À medida que nos preparamos para a safra de grãos 2024/25, o País enfrenta uma nova realidade. O crescimento da produção pode ser limitado pelo aumento significativo de focos de incêndio. Desde abril de 2024, o total de focos de incêndio atingiu 6.695, 61% maior que o registrado no mesmo período do ano passado. Esse cenário alarmante lança uma sombra sobre as esperanças para a safra, já que os incêndios podem devastar grandes áreas de cultivo e atrasar o início do plantio.

O fenômeno climático La Niña, caracterizado pelo resfriamento anômalo das águas do Oceano Pacífico Equatorial, pode agravar ainda mais as condições climáticas no Brasil. A NOAA prevê uma chance de 70% de um novo episódio de La Niña, de intensidade fraca, iniciar entre setembro e novembro de 2024 e durar até março de 2025. Esse período coincide com a estação das chuvas no Brasil, o que pode elevar o custo da energia, pressionando a inflação e limitando o crescimento econômico.

Os efeitos do La Niña são profundos e variados em todo o território brasileiro. No Norte e Nordeste, o fenômeno tende a trazer um aumento no volume de chuvas, impactando até mesmo o semiárido nordestino. As frentes frias devem se tornar mais frequentes, resultando em maiores índices pluviométricos. Por outro lado, a região Sul deve sofrer com longos períodos de estiagem e temperaturas diárias elevadas. Já no Centro-Oeste e Sudeste, o impacto é imprevisível, podendo oscilar entre seca e chuvas intensas com quedas de temperatura em momentos inesperados, como no início do verão.

Nos últimos dois episódios de La Niña, entre 2020 e 2022, os volumes dos reservatórios do Sudeste e Centro-Oeste bateram mínimas ao redor de 17% da capacidade, enquanto os do Norte e Nordeste alcançaram máximas de 99%. Vale ressaltar que os principais reservatórios do País estão nas regiões Centro-Oeste, Sudeste e Sul.

Graças à grande evolução tecnológica que fez a produtividade da terra triplicar da década de 80 para cá, acredito que o setor agrícola tem condições de enfrentar os desafios e entregar uma boa produção. Já a nossa geração de energia ainda é dependente do regime de chuvas e do volume dos reservatórios, dado que 62% da matriz energética é hidráulica. Pensando no curtíssimo prazo, em 2025, é mais preocupante a inflação climática de energia e a restrição climática ao crescimento econômico, algo bastante desafiador para a condução da política monetária.

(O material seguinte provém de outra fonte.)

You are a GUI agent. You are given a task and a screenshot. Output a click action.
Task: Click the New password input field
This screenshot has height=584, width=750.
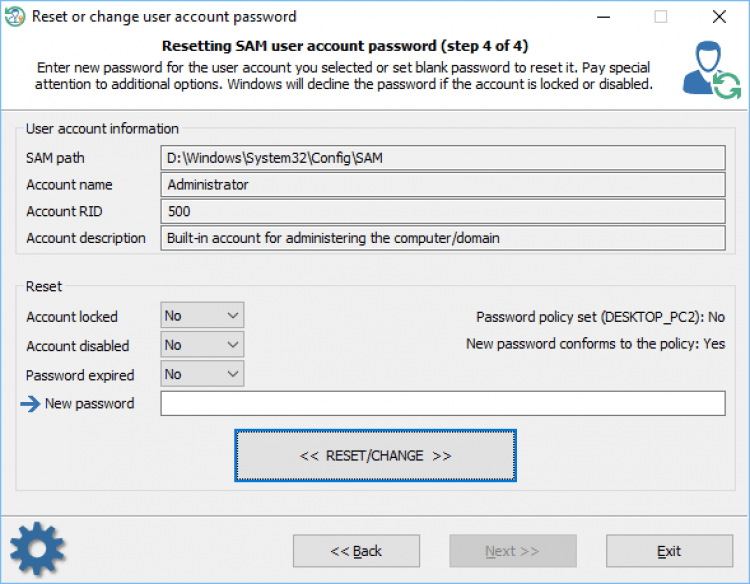(442, 403)
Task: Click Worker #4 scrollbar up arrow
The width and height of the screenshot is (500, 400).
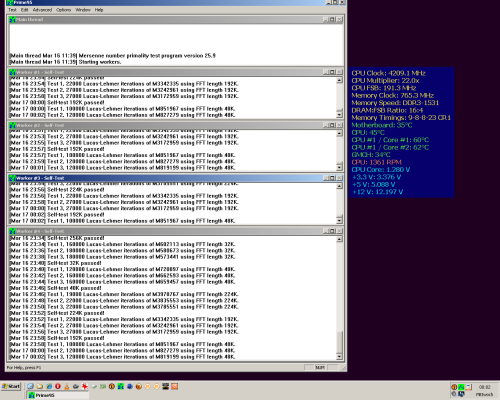Action: (339, 239)
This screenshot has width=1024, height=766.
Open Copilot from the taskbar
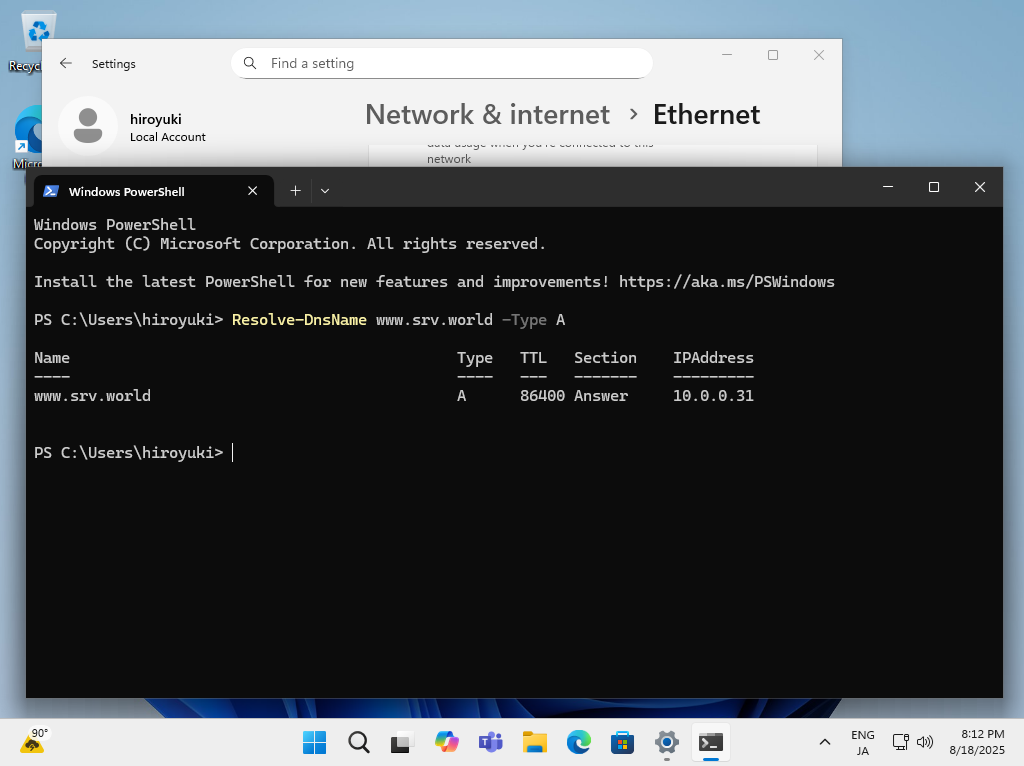click(446, 742)
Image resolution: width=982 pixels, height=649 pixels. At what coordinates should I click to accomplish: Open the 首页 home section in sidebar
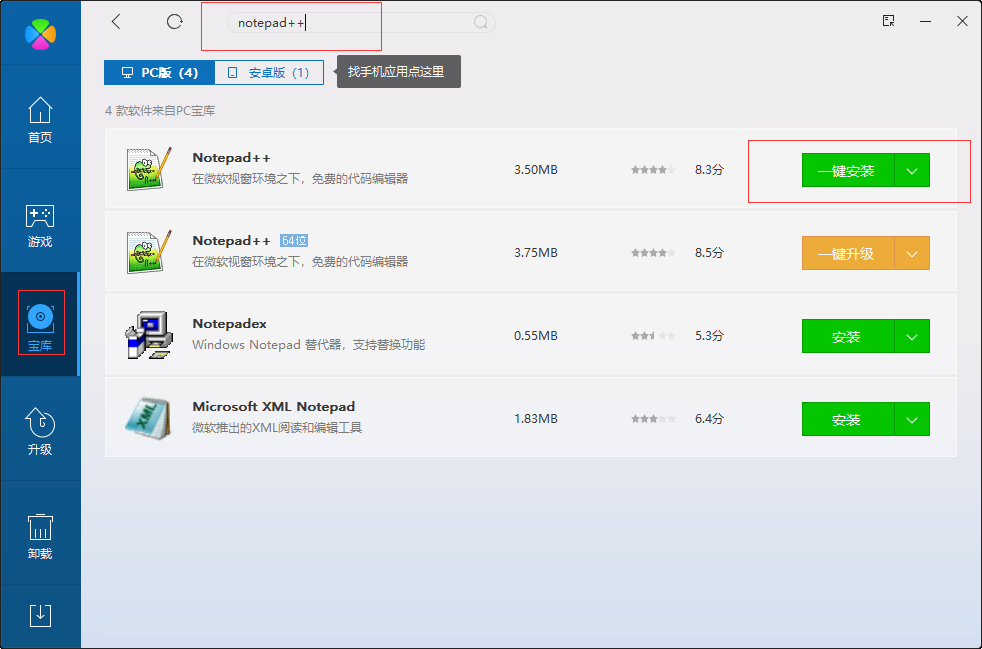coord(40,119)
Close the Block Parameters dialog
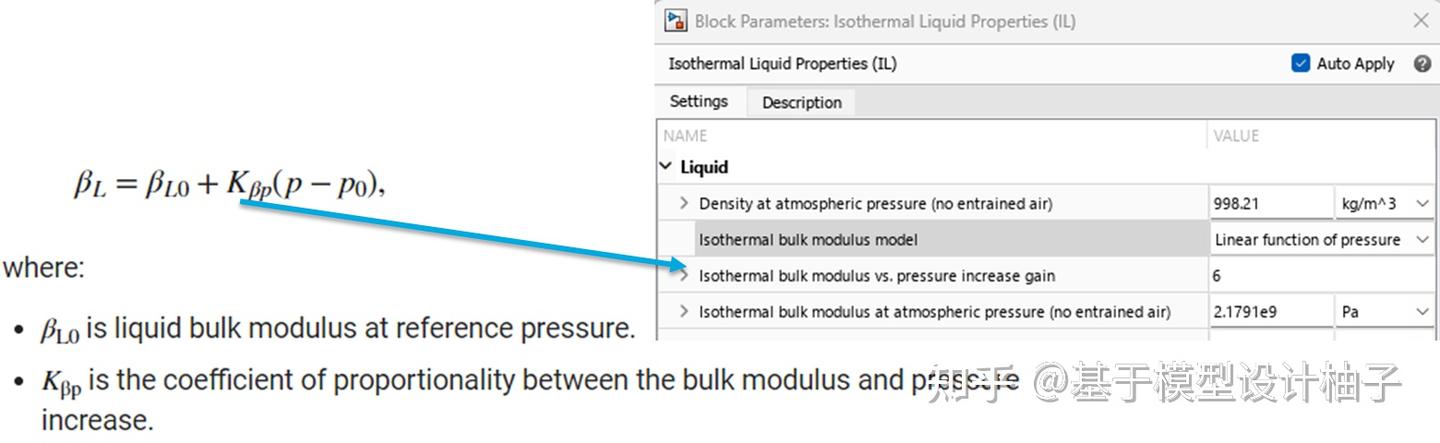 [x=1420, y=20]
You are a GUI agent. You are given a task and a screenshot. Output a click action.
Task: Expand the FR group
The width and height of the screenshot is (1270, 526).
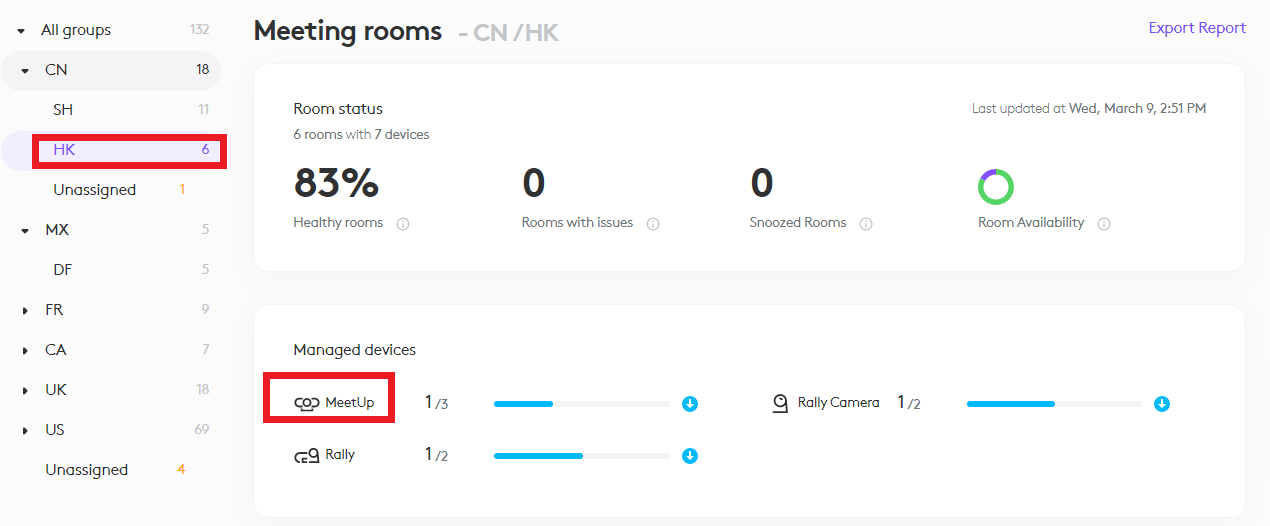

Super Quarta: como a inflação climática pode influenciar as decisões de juros no Brasil e EUA

As condições climáticas extremas e seus impactos econômicos não estão apenas pressionando a inflação, mas também criando desafios para a política monetária. No Brasil e nos EUA, a Super Quarta de hoje ganha uma dimensão ainda maior, já que os bancos centrais precisarão levar em consideração esses fatores ao definir o rumo das taxas de juros.

No Brasil, o impacto do fenômeno El Niño já afetou diretamente a produção agrícola, elevando os preços dos alimentos. O aumento da inflação como efeito direto da escassez de oferta de alimentos e a alta nos custos energéticos, decorrente da dependência do país de fontes hidráulicas em um cenário de irregularidade pluviométrica, são preocupações imediatas para o Banco Central nesta decisão da Selic, pois adicionam uma camada de complexidade na luta contra a inflação.

Nos Estados Unidos, as condições climáticas extremas, como os furacões e incêndios florestais, têm pressionado os preços de seguros e habitação, além de impactar o fornecimento de commodities agrícolas. Embora a inflação por lá esteja caindo em direção a meta de 2%, pressões nos preços dos alimentos e de energia podem restringir o tamanho do ciclo de corte de juros iniciado hoje.

Tatiana Pinheiro é economista-chefe da Galapagos Capital e escreve artigos para o Broadcast quinzenalmente, às sextas-feiras.